The Real Cost of Avoiding Difficult Conversations

This article was published in the May/June 2025 edition of London Business Matters.

In the evolving landscape of Employment Law, one of the most overlooked risk management tools remains having timely, honest and evidence-based conversations. Employers and their managers who shy away from addressing performance issues, interpersonal conflicts, or inappropriate behaviour may find themselves not only presiding over a dysfunctional workplace – but also facing costly employment tribunal claims.

At the heart of many legal disputes lies a missed opportunity: the chance to address an issue when it first emerged. Whether it’s concerns around an employee’s capability, conduct, or fit within a team, early intervention – when handled correctly – can defuse tension, provide clarity, and create a constructive path forward. Crucially, it can also demonstrate that an employer acted reasonably, a central test in many legal claims.

Delaying these conversations, often out of discomfort or fear of confrontation, can send the wrong message. Employees may feel blindsided by sudden disciplinary action or formal procedures, particularly if they were never made aware of concerns informally. This perceived unfairness can become the seed of future grievances, claims of discrimination, or unfair dismissal cases.

From a legal perspective, employers may be able to prove they have a fair reason for any formal legal action however, tribunals will also examine whether the employer followed a fair process, and the employee treated fairly and reasonably. Was there open communication? Was the employee given a chance to improve or respond?

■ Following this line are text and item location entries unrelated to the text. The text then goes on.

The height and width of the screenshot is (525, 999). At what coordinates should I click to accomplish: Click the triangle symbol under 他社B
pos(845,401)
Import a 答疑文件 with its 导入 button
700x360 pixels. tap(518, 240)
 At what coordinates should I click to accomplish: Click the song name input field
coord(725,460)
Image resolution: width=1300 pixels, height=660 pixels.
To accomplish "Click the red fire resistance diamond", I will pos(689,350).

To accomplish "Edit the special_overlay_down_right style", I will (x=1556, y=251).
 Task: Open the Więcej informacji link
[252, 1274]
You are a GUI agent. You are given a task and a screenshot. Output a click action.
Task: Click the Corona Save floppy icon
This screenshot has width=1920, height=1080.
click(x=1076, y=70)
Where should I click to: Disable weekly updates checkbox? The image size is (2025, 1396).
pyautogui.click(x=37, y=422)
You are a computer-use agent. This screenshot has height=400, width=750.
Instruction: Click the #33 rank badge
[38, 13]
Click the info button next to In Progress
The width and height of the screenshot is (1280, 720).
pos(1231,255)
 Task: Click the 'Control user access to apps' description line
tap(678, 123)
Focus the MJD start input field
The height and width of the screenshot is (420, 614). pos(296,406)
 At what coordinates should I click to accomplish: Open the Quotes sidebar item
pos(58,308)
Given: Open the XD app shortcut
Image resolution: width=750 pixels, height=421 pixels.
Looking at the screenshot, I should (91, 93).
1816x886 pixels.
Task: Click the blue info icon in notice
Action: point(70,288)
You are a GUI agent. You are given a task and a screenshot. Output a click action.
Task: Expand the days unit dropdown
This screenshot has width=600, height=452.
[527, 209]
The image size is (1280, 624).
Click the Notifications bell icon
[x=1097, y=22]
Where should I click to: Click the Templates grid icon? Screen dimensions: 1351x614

Early, documented conversations – rooted in professionalism rather than blame – can become vital evidence that the employer acted appropriately.

So why do managers avoid difficult conversations?

Having practised Law for over 25 years, I’ve supported countless businesses with costly tribunal claims many of which may have been avoided if managers had embraced having those initial difficult conversations.

Below are some of the most common reasons managers avoid difficult conversations:

  1. Fear of conflict or damaging relationships
  2. Not knowing where to start after they have let concerns slide
  3. Lack of time and capacity
  4. Fear of creating a legal claim
  5. A culture of blame creating a fear of finger pointing

Training managers in conversation frameworks, emotional intelligence techniques, and a working understanding of employment law principles is essential if they are to feel empowered to manage situations fairly and confidently. It is well worth the investment and may just save your business a costly tribunal claim further down the line.